How to Use Isometric Exercises in Your at-Home Workouts
If you're feeling uninspired about your training routine and you're getting a bit bored with just lifting weights, then isometric exercises may be the thing to take your stamina to the next level.
Isometric workouts are a fantastic way to complement your strength training, increase flexibility, encourage muscle growth, and lower high blood pressure.

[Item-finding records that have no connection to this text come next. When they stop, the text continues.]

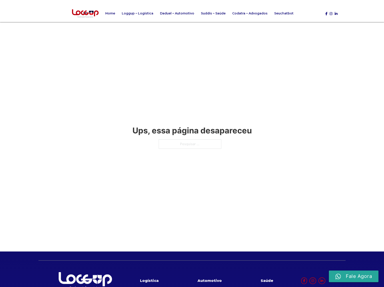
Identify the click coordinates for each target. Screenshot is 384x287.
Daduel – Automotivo (177, 13)
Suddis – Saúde (213, 13)
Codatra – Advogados (250, 13)
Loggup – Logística (137, 13)
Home (110, 13)
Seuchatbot (284, 13)
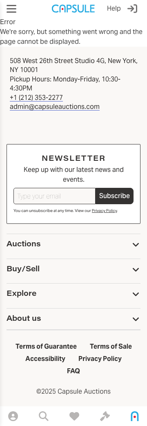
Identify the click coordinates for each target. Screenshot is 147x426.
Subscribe (114, 196)
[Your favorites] (74, 416)
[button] (11, 9)
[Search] (44, 416)
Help (114, 8)
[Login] (133, 8)
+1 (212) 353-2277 (36, 97)
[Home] (135, 416)
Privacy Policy (104, 210)
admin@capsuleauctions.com (55, 106)
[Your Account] (13, 416)
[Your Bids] (105, 416)
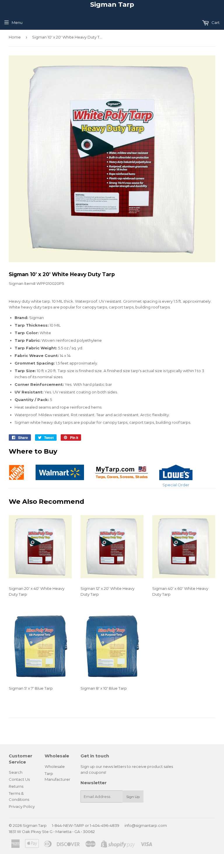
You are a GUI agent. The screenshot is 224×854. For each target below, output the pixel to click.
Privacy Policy (22, 806)
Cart (215, 22)
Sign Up (133, 796)
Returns (16, 786)
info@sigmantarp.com (146, 825)
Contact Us (19, 779)
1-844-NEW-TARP (68, 825)
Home (15, 37)
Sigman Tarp (112, 4)
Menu (17, 22)
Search (15, 772)
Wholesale (55, 766)
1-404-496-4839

In fact, specific isometric exercises are often recommended during physical therapy and rehab after an injury.
They're a great addition to any fitness program, and one of their best perks is you can do them from the comfort of your home.
Here, you'll learn about isometric training, why you should consider integrating it into your routine, and the core exercises of this type of workout.
What Is Isometric Training?
Isometric exercises date back to 5,000 years ago in the ancient far East.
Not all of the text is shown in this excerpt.